Exercise data:
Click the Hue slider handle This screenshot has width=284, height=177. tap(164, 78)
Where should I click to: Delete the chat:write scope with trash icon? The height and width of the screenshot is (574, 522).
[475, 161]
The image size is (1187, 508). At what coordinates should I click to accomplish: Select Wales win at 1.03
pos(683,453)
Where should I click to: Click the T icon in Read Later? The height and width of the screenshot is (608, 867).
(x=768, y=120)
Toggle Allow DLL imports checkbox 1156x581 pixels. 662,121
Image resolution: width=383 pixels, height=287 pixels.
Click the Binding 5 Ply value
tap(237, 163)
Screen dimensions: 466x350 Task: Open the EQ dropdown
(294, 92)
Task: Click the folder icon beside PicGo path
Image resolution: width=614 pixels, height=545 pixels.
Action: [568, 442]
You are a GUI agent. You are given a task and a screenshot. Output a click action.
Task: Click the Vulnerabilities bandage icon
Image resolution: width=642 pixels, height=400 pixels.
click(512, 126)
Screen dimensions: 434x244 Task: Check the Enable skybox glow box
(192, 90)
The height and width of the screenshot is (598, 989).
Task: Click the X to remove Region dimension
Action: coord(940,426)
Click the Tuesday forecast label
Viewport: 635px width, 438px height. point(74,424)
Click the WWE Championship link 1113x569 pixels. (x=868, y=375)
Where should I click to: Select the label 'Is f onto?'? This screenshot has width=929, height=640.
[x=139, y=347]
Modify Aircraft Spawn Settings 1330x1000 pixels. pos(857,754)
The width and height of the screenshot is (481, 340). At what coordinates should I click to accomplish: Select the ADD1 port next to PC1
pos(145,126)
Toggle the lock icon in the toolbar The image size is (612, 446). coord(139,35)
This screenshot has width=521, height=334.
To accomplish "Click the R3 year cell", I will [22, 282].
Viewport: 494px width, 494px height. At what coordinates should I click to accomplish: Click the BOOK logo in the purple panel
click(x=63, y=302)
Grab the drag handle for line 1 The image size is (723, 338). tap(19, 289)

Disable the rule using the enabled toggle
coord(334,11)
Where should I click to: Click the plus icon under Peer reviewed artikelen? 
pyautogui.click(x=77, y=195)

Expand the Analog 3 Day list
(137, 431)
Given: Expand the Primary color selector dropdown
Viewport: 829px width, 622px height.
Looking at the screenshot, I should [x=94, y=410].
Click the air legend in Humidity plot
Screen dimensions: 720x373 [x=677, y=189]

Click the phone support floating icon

Exercise details:
Exactly as they appear above, copy out all the records.

Solution for this exercise:
Click the Hue slider handle This screenshot has width=284, height=177. tap(164, 78)
Where should I click to: Delete the chat:write scope with trash icon? The height and width of the screenshot is (574, 522).
[475, 161]
The image size is (1187, 508). At what coordinates should I click to accomplish: Select Wales win at 1.03
pos(683,453)
Where should I click to: Click the T icon in Read Later? The height and width of the screenshot is (608, 867).
(x=768, y=120)
Toggle Allow DLL imports checkbox 1156x581 pixels. 662,121
Image resolution: width=383 pixels, height=287 pixels.
Click the Binding 5 Ply value
tap(237, 163)
Screen dimensions: 466x350 Task: Open the EQ dropdown
(294, 92)
Task: Click the folder icon beside PicGo path
Image resolution: width=614 pixels, height=545 pixels.
Action: [568, 442]
You are a GUI agent. You are given a task and a screenshot. Output a click action.
Task: Click the Vulnerabilities bandage icon
Image resolution: width=642 pixels, height=400 pixels.
click(512, 126)
Screen dimensions: 434x244 Task: Check the Enable skybox glow box
(192, 90)
The height and width of the screenshot is (598, 989).
Task: Click the X to remove Region dimension
Action: coord(940,426)
Click the Tuesday forecast label
Viewport: 635px width, 438px height. point(74,424)
Click the WWE Championship link 1113x569 pixels. (x=868, y=375)
Where should I click to: Select the label 'Is f onto?'? This screenshot has width=929, height=640.
[x=139, y=347]
Modify Aircraft Spawn Settings 1330x1000 pixels. pos(857,754)
The width and height of the screenshot is (481, 340). At what coordinates should I click to accomplish: Select the ADD1 port next to PC1
pos(145,126)
Toggle the lock icon in the toolbar The image size is (612, 446). coord(139,35)
This screenshot has width=521, height=334.
To accomplish "Click the R3 year cell", I will [22, 282].
Viewport: 494px width, 494px height. At what coordinates should I click to accomplish: Click the BOOK logo in the purple panel
click(x=63, y=302)
Grab the drag handle for line 1 The image size is (723, 338). tap(19, 289)

Disable the rule using the enabled toggle
coord(334,11)
Where should I click to: Click the plus icon under Peer reviewed artikelen? 
pyautogui.click(x=77, y=195)

Expand the Analog 3 Day list
(137, 431)
Given: Expand the Primary color selector dropdown
Viewport: 829px width, 622px height.
Looking at the screenshot, I should [x=94, y=410].
Click the air legend in Humidity plot
Screen dimensions: 720x373 [x=677, y=189]

Click the phone support floating icon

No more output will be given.